A newly updated dashboard of federal data shows how much community college graduates earn two years after college. The tool from the Community College Research Center at Columbia University’s Teachers College disaggregates earnings by race and gender, showing results by award level. As many as three-quarters of associate degrees with the highest associated earnings were awarded to white students.
Free College
Fully 80 percent of Oregon’s free community college scholarship funds are going to students who do not qualify for Pell Grants, with 40 percent of the aid going to students with household incomes that top $100K, reported Alex Baumhardt for News From The States. The state previously tweaked the formula for the last-dollar Oregon Promise to focus it on lower-income students. But it later dropped a related income cap.
Enrollment Woes
The enrollment growth of Southern New Hampshire University, Western Governors University, and Liberty University is creating a false impression of the “overall health” of the private college sector, wrote Phil Hill, an ed-tech consultant and blogger. By removing enrollments at these three large, primarily online outliers, private nonprofit institutions would be down slightly from fall 2012 to 2020 rather than up by 5 percent.
Career Supports
High school teachers reported providing fewer students with college and career readiness supports during the first year of the pandemic, according to a new RAND Corporation analysis of survey data. Likewise, high-achieving students had the most access to help with their postsecondary transitions, the report found, while underachieving students and those who did not ask for supports had the least access.

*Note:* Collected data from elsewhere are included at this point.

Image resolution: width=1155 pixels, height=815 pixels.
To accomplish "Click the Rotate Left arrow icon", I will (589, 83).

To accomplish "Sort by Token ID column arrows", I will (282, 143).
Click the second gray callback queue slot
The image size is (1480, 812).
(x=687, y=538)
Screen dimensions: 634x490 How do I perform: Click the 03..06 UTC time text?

Strada Education Network announced 15 institutional recipients of a $10M grant to help improve career and life opportunities for underrepresented student groups. The grants will support new projects that focus on equitable outcomes through and beyond college completion. They are offered in partnership with the Taskforce on Higher Education and Opportunity. Strada later will provide $6M more to expand the grants.
Microcredentials
Franklin University rolled out a new online catalog of industry-recognized certifications and microcredentials, which features offerings from noncollege providers like Coursera and PathStream, along with its own courses and certificates. Franklin plans to offer pathways and credits toward degrees for microcredentials in the new FranklinWorks Marketplace.
Sectoral Training
Job training programs that focuse on existing roles in high-demand sectors that pay well for workers without four-year degrees, including Year Up and Project Quest, have been shown to raise wages and employment, writes Harry Holzer, an economist and nonresident senior fellow at the Brookings Institution. Holzer was responding to a recent U.S. Department of Education report that cast doubt on the effectiveness of Year Up and Project Quest.